• **Assignment**
Apart from the images, repeat the data below exactly as written.

• **Material for this exercise**
- - - - - - -

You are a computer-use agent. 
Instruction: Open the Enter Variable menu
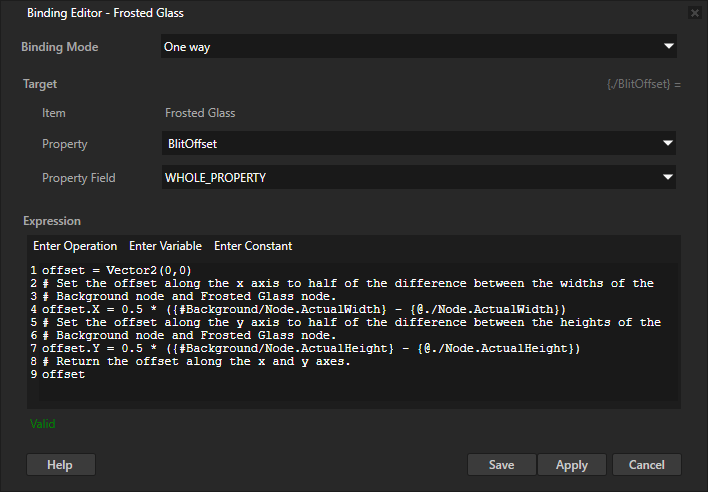point(165,246)
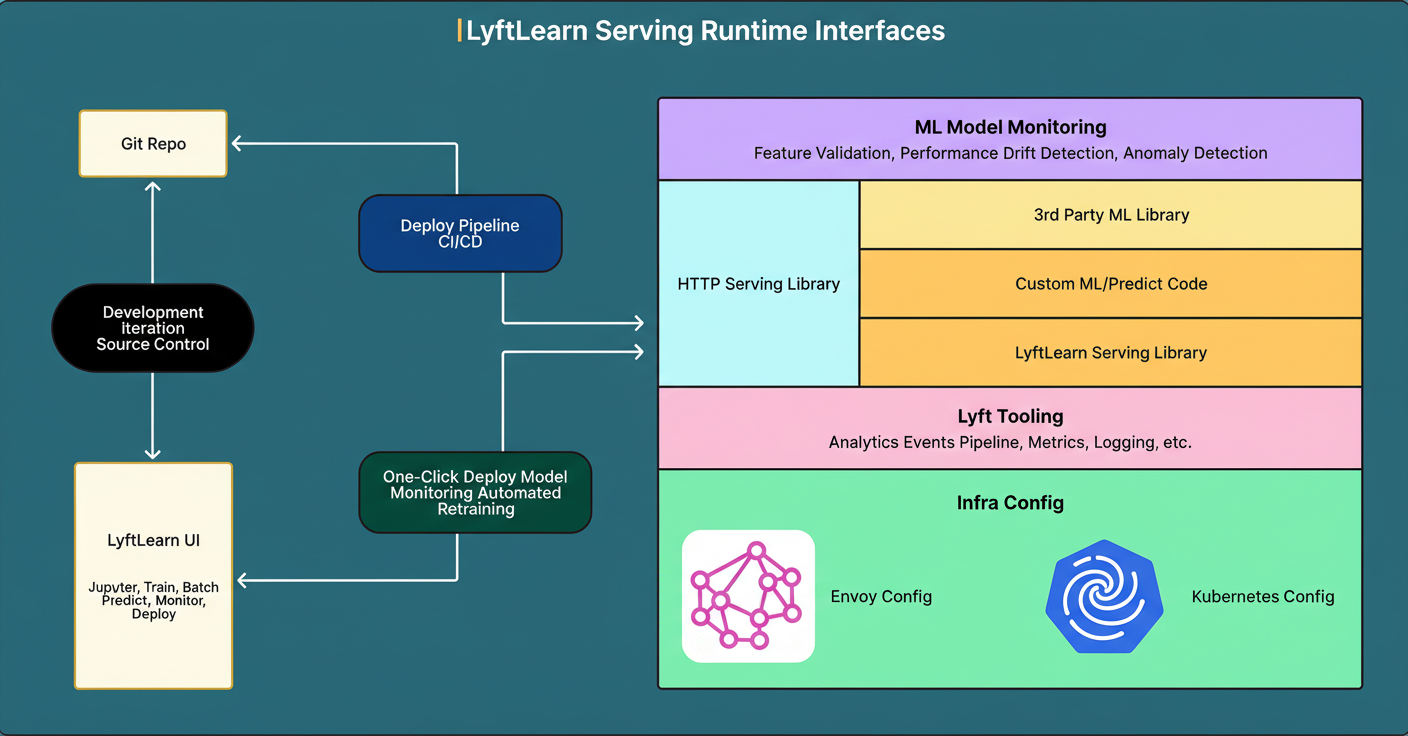
Task: Select the One-Click Deploy Model Monitoring node
Action: (x=475, y=492)
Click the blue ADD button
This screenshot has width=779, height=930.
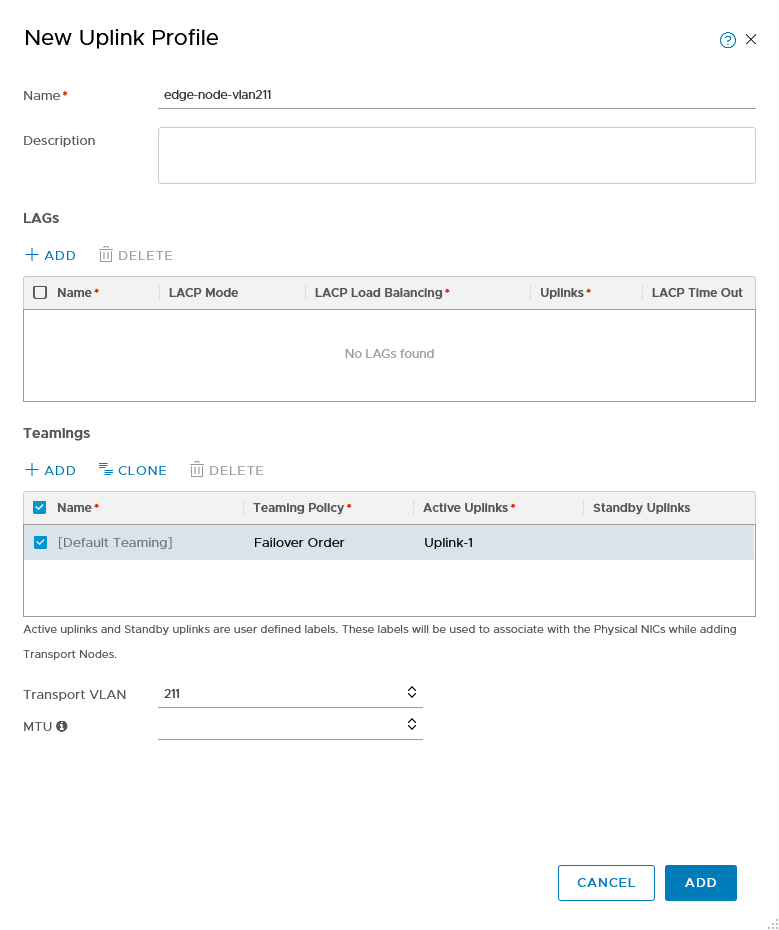[701, 883]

- - - - - - -

• **Exercise output**
You are a computer-use agent. 
Instruction: Open the Enter Variable menu
point(165,246)
Task: Select the One-Click Deploy Model Monitoring node
Action: (x=475, y=492)
Click the blue ADD button
This screenshot has width=779, height=930.
[701, 883]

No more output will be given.